La Fédération SUD Santé Sociaux dénonce les suspensions des personnels de la santé et du médico-social !

Mercredi 15 septembre, 3000 personnel∙les de la santé et du médico-social ont été empêché∙es de prendre leur poste et suspendu∙es. Et cela continue les jours suivants.
La Fédération SUD Santé Sociaux leur apporte son soutien et sera au côté des salarié∙es et agent∙es refusant de donner leur passeport sanitaire et subissant des sanctions.

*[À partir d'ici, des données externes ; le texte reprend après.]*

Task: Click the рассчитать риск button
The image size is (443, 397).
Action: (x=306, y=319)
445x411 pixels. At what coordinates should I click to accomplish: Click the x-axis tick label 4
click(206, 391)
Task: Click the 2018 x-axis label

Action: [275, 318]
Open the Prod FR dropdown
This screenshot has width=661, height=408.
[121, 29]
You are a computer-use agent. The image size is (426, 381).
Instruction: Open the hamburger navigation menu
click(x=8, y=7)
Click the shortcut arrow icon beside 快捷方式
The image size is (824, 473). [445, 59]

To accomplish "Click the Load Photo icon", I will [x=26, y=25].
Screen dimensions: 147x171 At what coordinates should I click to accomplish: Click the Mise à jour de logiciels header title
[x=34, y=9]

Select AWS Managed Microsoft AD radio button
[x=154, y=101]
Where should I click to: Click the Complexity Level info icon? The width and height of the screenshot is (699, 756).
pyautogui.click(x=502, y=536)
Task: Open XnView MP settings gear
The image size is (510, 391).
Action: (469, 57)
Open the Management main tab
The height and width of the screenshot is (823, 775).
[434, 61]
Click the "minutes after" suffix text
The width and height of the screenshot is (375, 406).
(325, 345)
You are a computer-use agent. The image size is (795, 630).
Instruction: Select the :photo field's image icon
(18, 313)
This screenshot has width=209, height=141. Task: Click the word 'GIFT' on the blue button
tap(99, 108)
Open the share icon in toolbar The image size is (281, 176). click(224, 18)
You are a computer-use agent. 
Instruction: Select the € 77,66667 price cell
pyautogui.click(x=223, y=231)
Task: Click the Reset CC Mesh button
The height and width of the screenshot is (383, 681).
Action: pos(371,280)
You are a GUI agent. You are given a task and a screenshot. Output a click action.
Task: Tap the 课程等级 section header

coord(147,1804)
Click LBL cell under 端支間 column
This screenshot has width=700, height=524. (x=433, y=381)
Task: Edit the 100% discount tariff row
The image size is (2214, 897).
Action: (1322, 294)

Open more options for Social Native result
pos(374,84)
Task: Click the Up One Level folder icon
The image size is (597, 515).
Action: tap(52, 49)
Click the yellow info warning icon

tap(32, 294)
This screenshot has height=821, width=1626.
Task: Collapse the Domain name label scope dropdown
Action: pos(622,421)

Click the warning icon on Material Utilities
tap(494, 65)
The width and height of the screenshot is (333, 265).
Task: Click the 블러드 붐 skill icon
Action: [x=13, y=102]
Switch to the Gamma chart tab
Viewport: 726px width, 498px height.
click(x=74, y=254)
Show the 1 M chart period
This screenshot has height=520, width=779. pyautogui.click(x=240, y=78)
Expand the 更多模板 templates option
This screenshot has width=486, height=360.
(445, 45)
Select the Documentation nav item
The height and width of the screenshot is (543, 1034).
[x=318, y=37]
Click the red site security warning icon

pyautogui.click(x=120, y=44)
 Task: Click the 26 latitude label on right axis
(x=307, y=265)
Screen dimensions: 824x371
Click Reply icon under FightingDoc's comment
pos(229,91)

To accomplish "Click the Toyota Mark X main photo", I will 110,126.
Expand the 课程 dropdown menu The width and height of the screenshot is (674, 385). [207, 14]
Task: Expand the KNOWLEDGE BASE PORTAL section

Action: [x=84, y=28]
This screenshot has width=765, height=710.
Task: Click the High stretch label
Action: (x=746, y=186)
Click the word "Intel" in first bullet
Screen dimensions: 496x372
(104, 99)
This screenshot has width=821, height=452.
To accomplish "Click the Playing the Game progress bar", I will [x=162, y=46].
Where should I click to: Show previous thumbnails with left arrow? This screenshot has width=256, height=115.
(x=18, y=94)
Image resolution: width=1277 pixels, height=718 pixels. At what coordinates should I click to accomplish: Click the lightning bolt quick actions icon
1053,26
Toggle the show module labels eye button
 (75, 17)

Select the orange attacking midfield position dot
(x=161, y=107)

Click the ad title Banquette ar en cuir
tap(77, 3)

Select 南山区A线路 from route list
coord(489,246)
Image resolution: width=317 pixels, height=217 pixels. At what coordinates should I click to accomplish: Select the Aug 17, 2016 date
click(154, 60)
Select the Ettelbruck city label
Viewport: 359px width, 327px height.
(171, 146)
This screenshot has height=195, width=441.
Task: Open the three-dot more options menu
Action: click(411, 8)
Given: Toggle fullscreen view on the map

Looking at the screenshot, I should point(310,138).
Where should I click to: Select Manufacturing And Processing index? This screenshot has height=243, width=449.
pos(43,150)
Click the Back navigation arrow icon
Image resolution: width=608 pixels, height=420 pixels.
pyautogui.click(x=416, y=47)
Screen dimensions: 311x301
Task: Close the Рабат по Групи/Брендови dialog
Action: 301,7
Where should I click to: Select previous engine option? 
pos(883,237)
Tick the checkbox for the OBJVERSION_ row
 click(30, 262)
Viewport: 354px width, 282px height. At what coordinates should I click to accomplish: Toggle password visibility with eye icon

La Fédération SUD Santé Sociaux dénonce la loi du 5 Août sur le passeport sanitaire et notamment les attaques de celle-ci en matière :
• d’accès aux soins (si vous n’avez pas de passeport sanitaire c’est le médecin qui décide si vous pouvez venir à votre rendez-vous ou votre hospitalisation).
• d’accès au travail : depuis le 9 Août et surtout depuis 15 septembre les agent.es/salarié.es qui n’auront pas engagé au minimum leur protocole vaccinal ne pourront exercer. Et ce malgré le manque criant de soignant.es et au détriment des prises en charge des patient.es. Sans parler de la surcharge de travail pour les collègues via l’aggravation du sous-effectif induit.
• d’accès aux moyens de subsistance des personnes privées de salaire.
Cette loi, sans parler de la gestion de la pandémie, s’ajoute aux très nombreuses attaques de la sécurité sociale qui a été créée en 1946 au sortir de la guerre alors que l’économie était au plus mal. En 2020, le budget de la sécurité sociale a été diminué par nos gouvernants de 800 000 €.
Entre 1993 à 2018 l’Etat a supprimé 100 000 lits d’hospitalisation. En 2020 et début 2021 c’est 1 800 fermetures de lits qui sont recensées en pleine pandémie pour des raisons de rentabilité financière (cf cour des comptes). En culpabilisant une partie de la population, accusée de surcharger les services car non vaccinée, en criminalisant les soignants non vacciné.es, le gouvernement fait, une fois de plus, preuve d’une violence sociale inacceptable.

Cette loi s’inscrit dans l’attaque des droits sociaux dans leur ensemble, (la réforme assurance chômage, la réforme des retraites) qui va continuer à marginaliser les plus précaires, ceux et celles qui sont souvent les plus éloigné∙es du système de soin.
La loi sur le passeport sanitaire s’inscrit aussi dans un continuum autoritaire avec notamment la loi sécurité globale et les différents états d’urgence annoncés depuis des années.
Les suspensions de personnel, les fermetures de lits et de services ne peuvent aboutir ni à l’amélioration des soins ni à l’amélioration de la santé de la population.